Queridas hijas, queridos hijos, el evangelio nos advierte que «Habrá señales prodigiosas en el sol, en la luna y en las estrellas. En la tierra las naciones se llenarán de angustia y de miedo por el estruendo de las olas del mar; la gente se morirá de terror y de angustiosa espera porque las cosas que vendrán sobre el mundo, pues hasta las estrellas se bambolearán. Entonces verán venir al hijo del hombre en una nube con gran poder y majestad». 

Sin embargo, no es esa oscuridad la que hay que temer.
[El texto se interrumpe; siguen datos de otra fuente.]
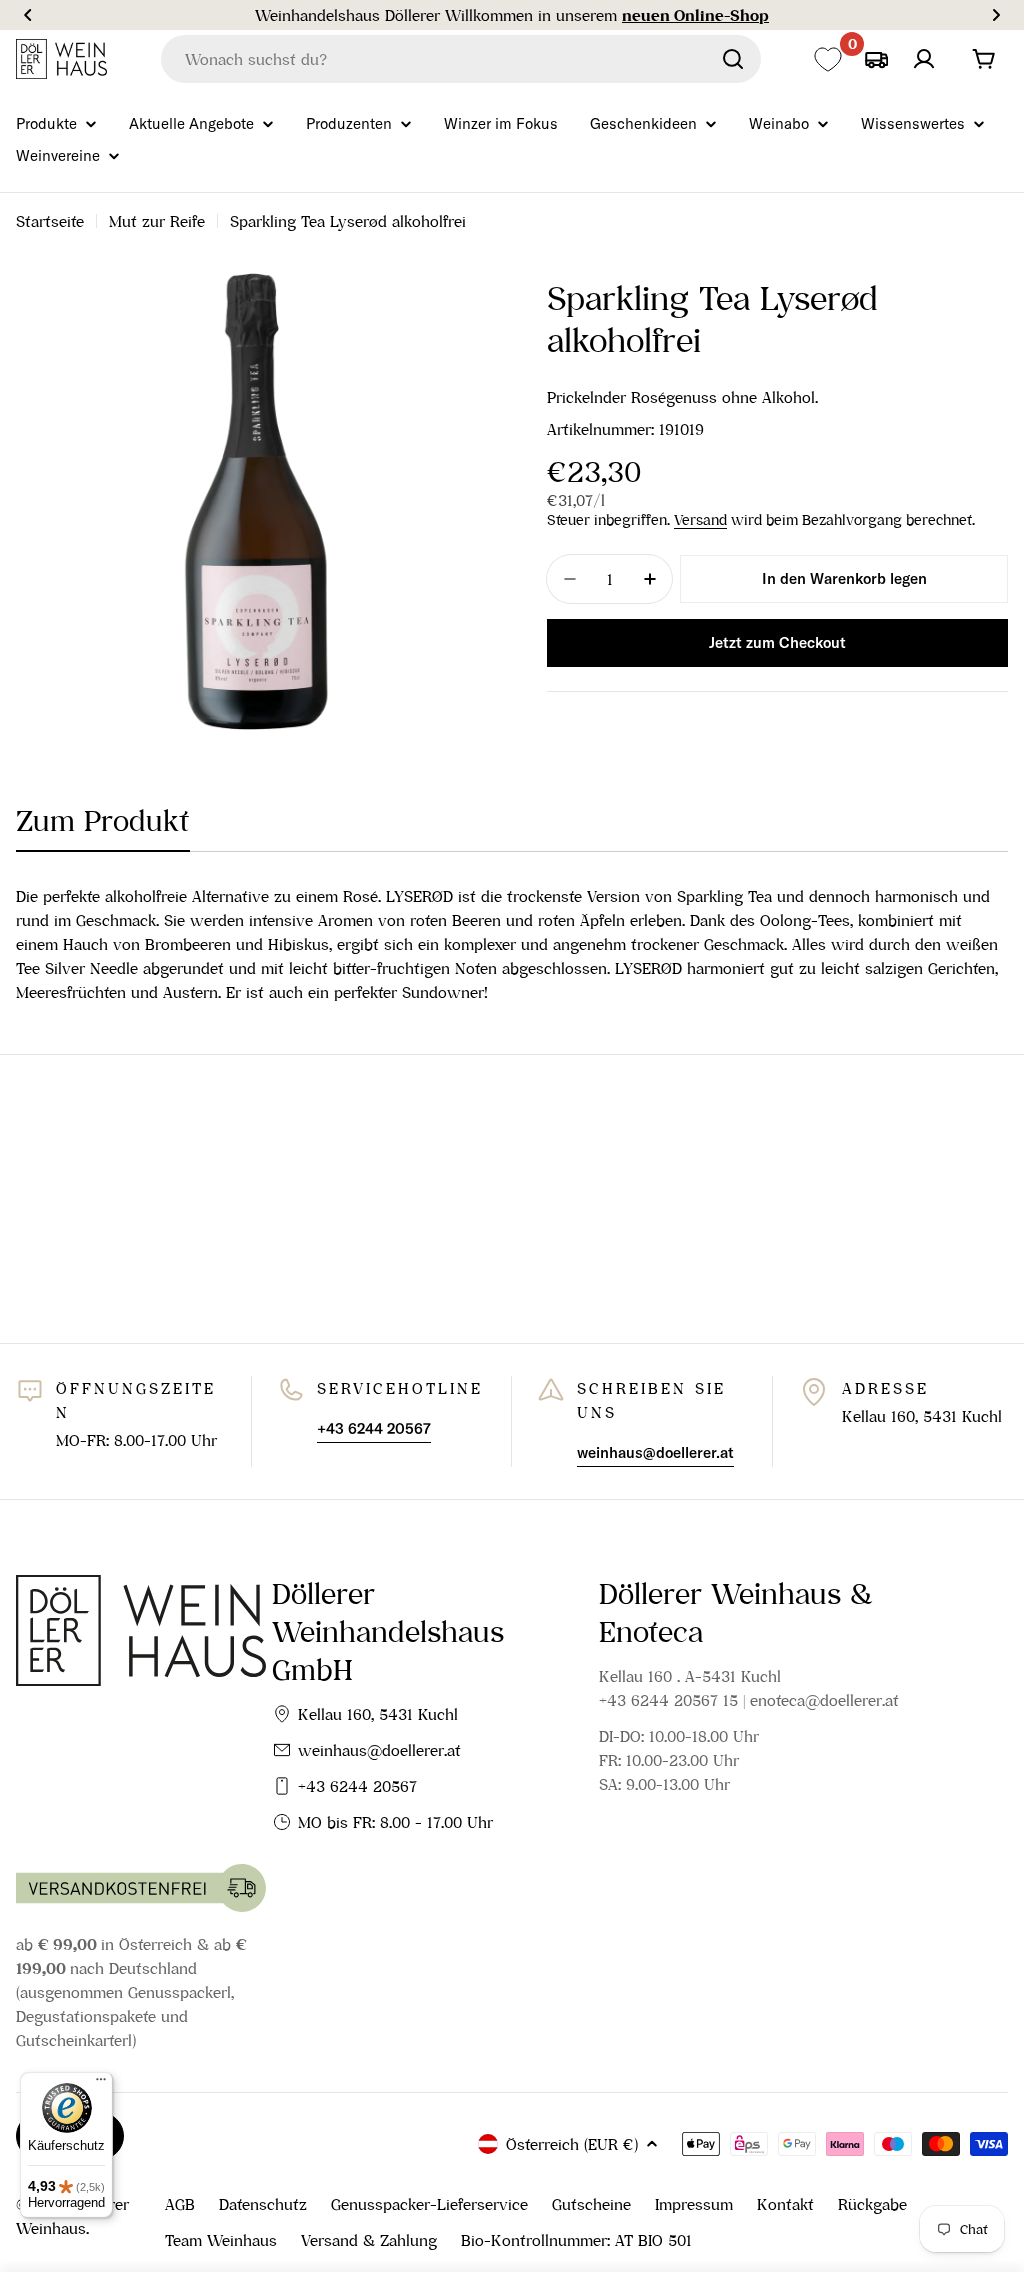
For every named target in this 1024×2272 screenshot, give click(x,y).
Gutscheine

Más bien hay que temer la oscuridad de los vicios, de la embriaguez, de las preocupaciones que entorpecen nuestra mente. Hemos de darnos prisa mientras tenemos la luz de la vida para que no nos sorprendan esas tinieblas de la noche y de la duda del alma. Dios sabe que ahora no podemos soportar la claridad de su luz. Por eso reviste con la nube del perdón al alma que se le acerca escondida en la vergüenza de su miserable tiniebla.  Como sabio médico, mira la desnudez del alma, y la cubre de secreto. Esa nube de perdón en lo secreto nos cubre ahora, que somos incapaces de soportar la belleza y la majestad de su luz. Un día vendrá, en las nubes del cielo, con gran poder y majestad. Que nos despojemos de los vestidos de las tinieblas y nos revistamos de la nube de su perdón, perfumados con el aroma de la plegaria incesante, para que cuando venga de nuevo, no tengamos que esconder avergonzados nuestros corazones en la tenebrosa desnudez de la muerte eterna, sino que podamos permanecer de pie ante el Hijo del hombre.